WHAT YOU HAVE TO DO: Word for word, retype the lines from the one containing "The height and width of the screenshot is (459, 482)." to the one containing "982x574 pixels." below, keeping both end lines and dropping the pictures.

DATASET CONTENT:
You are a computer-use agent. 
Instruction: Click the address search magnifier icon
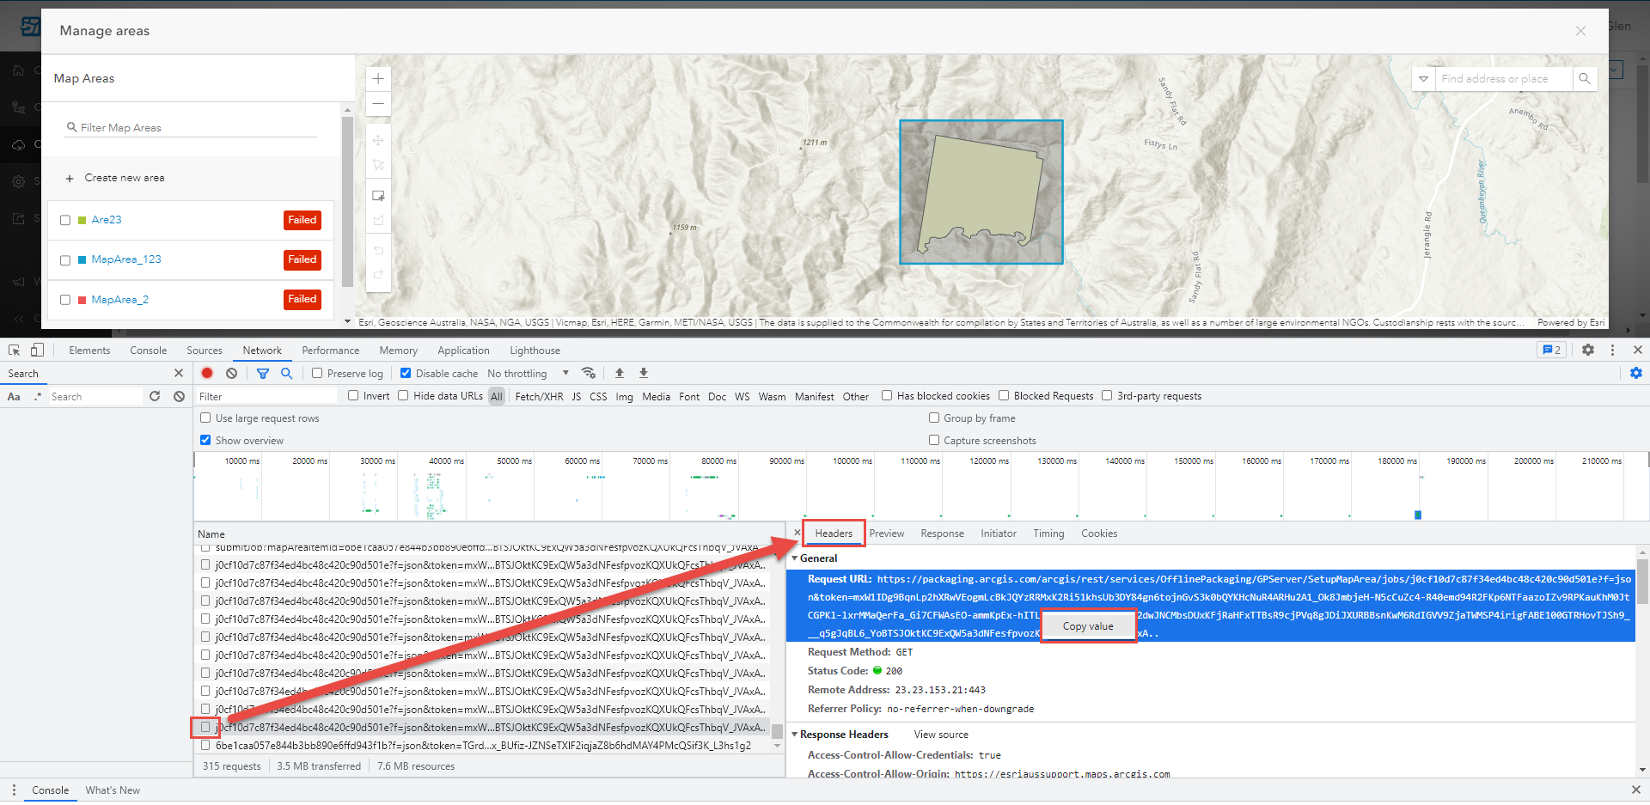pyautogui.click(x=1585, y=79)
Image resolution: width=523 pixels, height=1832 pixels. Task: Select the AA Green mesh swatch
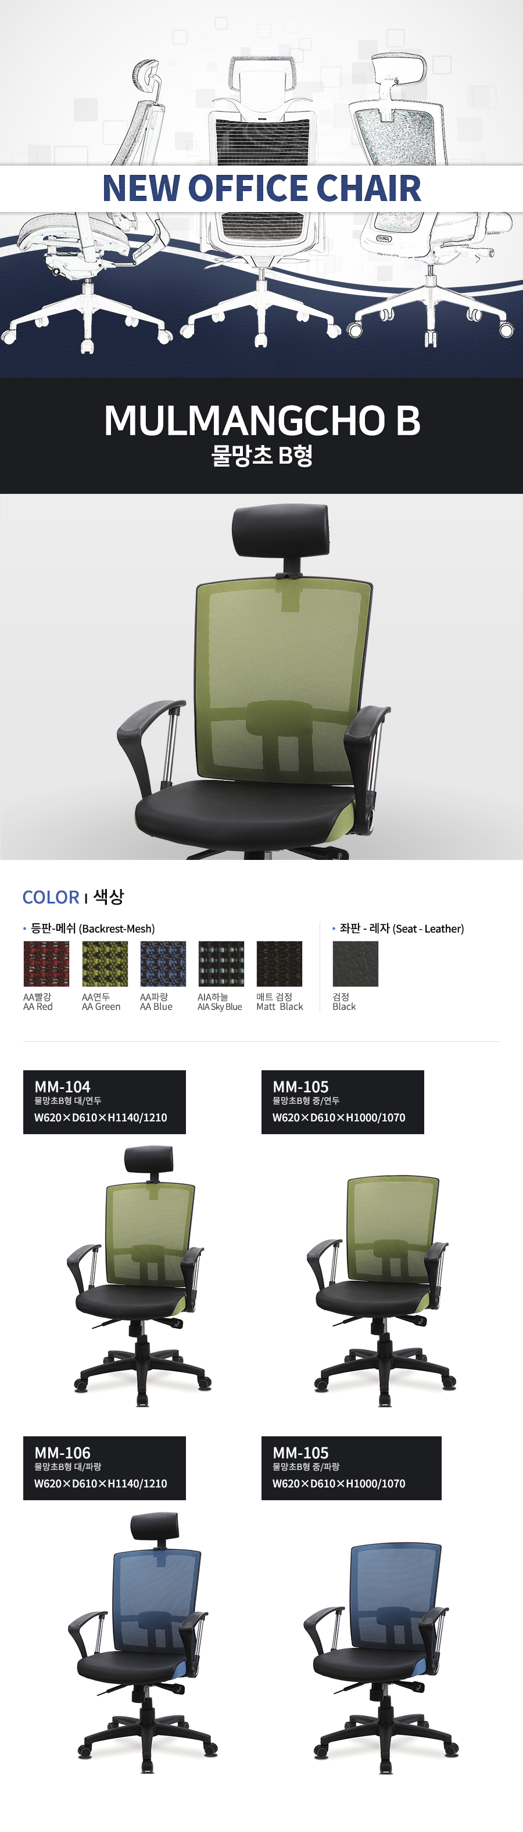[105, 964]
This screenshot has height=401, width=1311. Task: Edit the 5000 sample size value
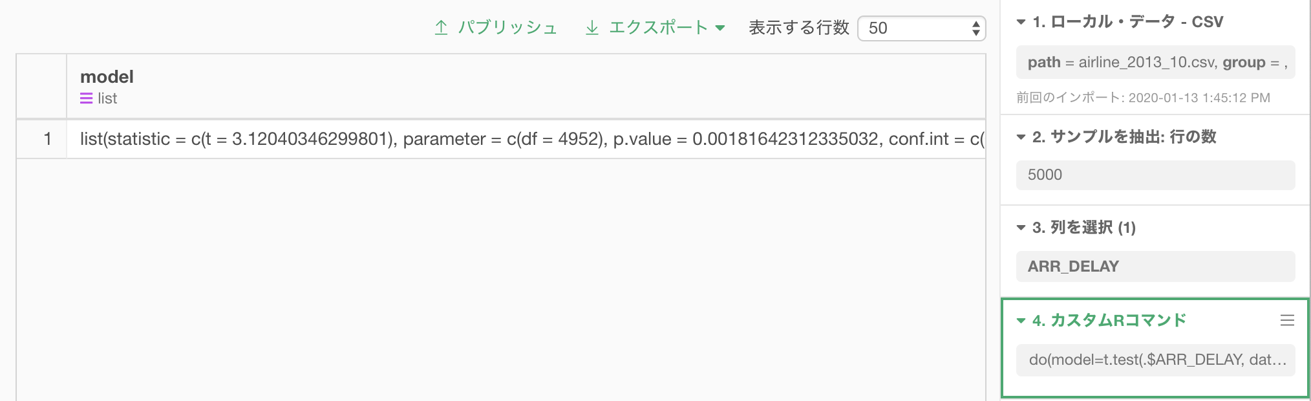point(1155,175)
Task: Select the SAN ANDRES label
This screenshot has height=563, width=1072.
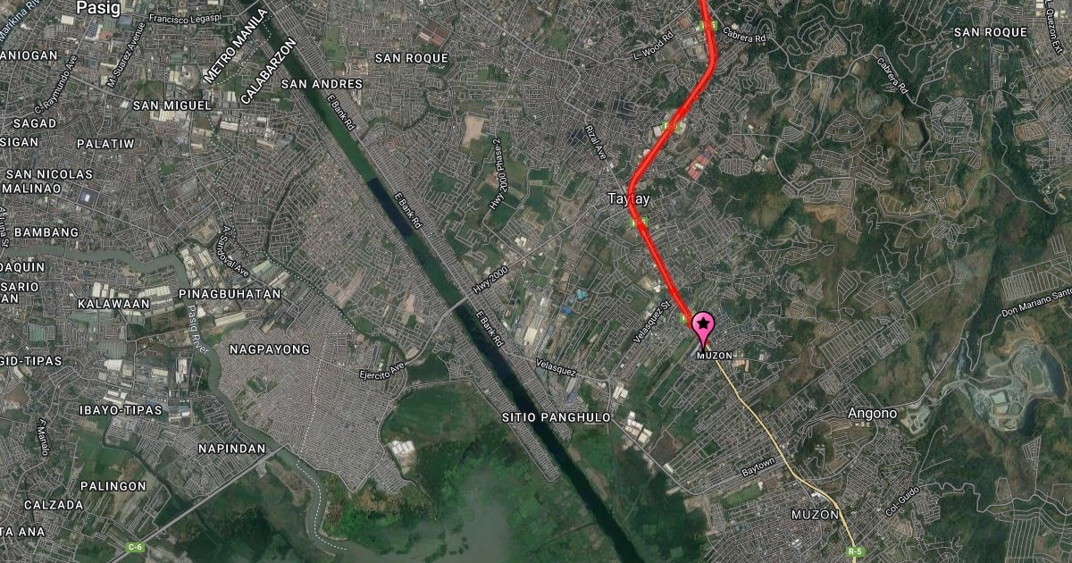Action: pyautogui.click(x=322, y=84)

---

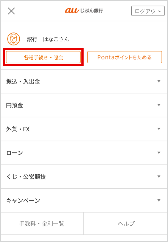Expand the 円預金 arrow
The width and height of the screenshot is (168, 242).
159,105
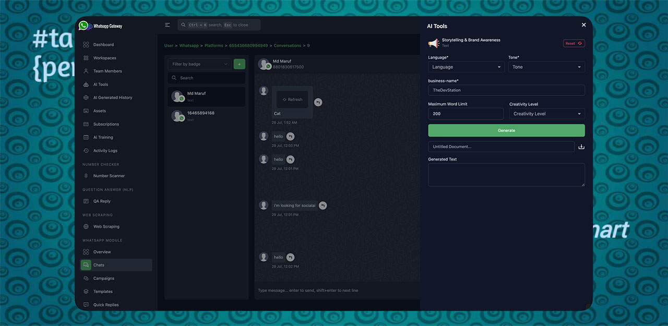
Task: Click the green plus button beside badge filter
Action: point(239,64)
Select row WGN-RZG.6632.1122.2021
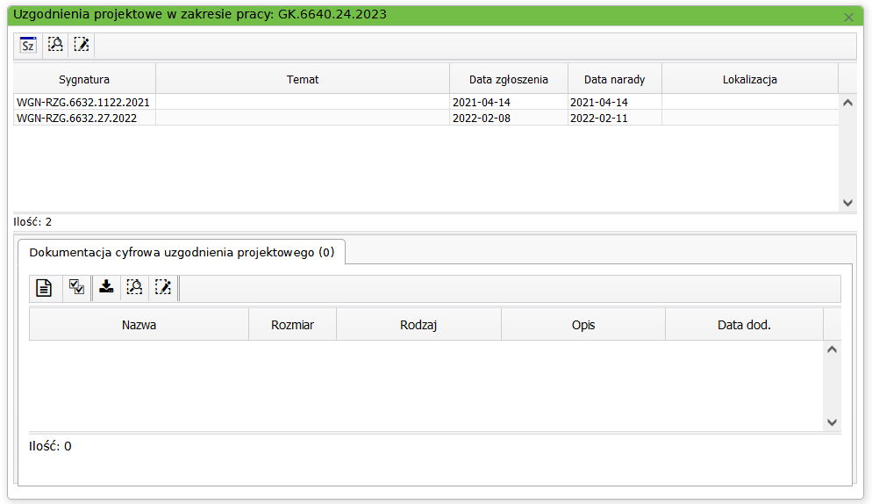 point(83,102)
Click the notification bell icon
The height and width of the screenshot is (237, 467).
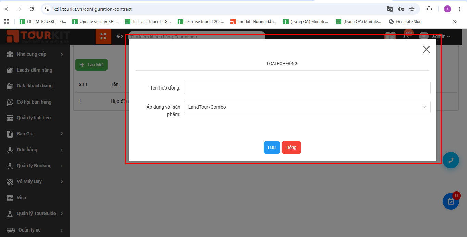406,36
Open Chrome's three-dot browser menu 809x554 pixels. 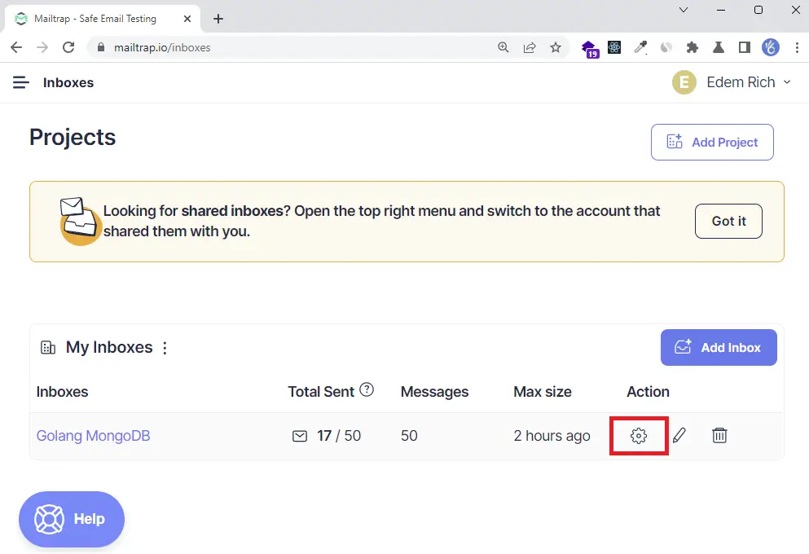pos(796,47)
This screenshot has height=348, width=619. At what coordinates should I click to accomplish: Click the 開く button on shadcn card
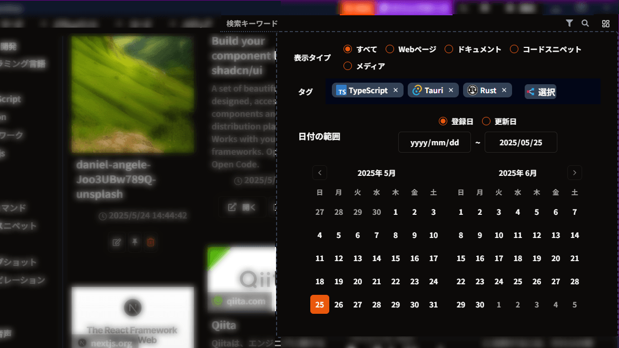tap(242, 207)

==

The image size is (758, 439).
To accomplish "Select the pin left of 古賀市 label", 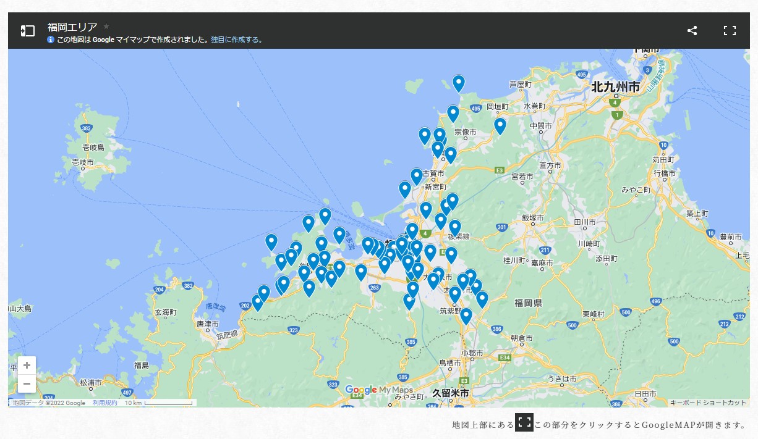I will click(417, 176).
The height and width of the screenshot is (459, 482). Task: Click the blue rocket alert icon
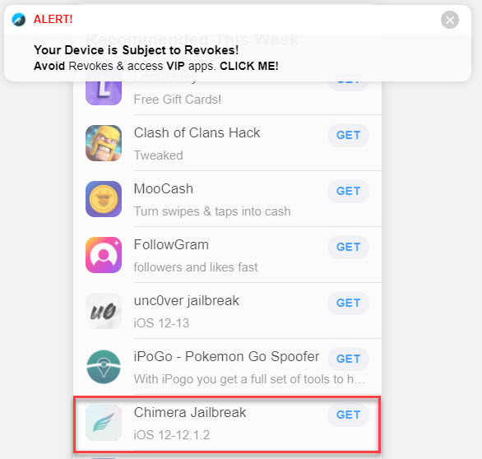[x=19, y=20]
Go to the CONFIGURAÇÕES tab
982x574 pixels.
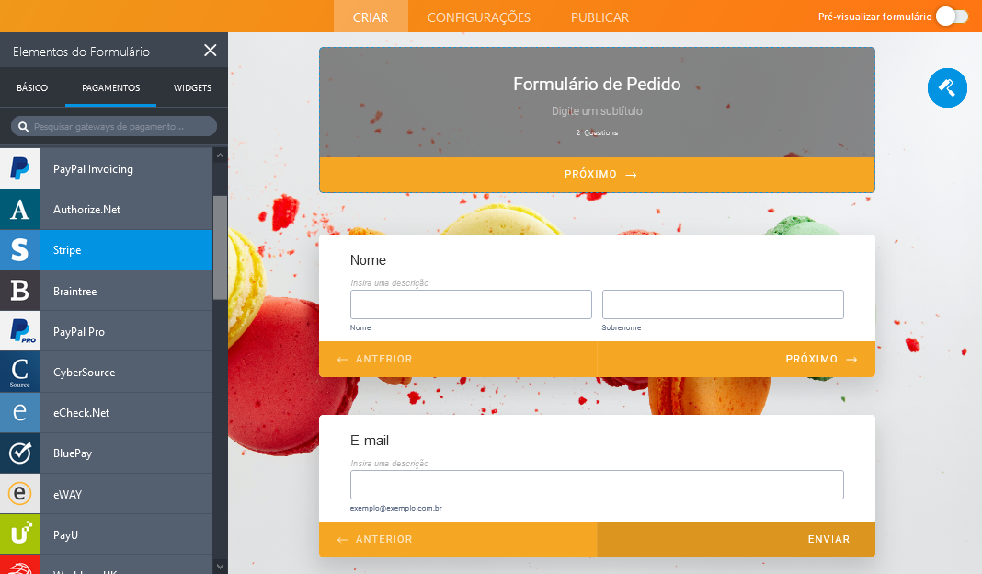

SOLUTION:
The height and width of the screenshot is (459, 482). Task: Click the blue rocket alert icon
[x=19, y=20]
Go to the CONFIGURAÇÕES tab
982x574 pixels.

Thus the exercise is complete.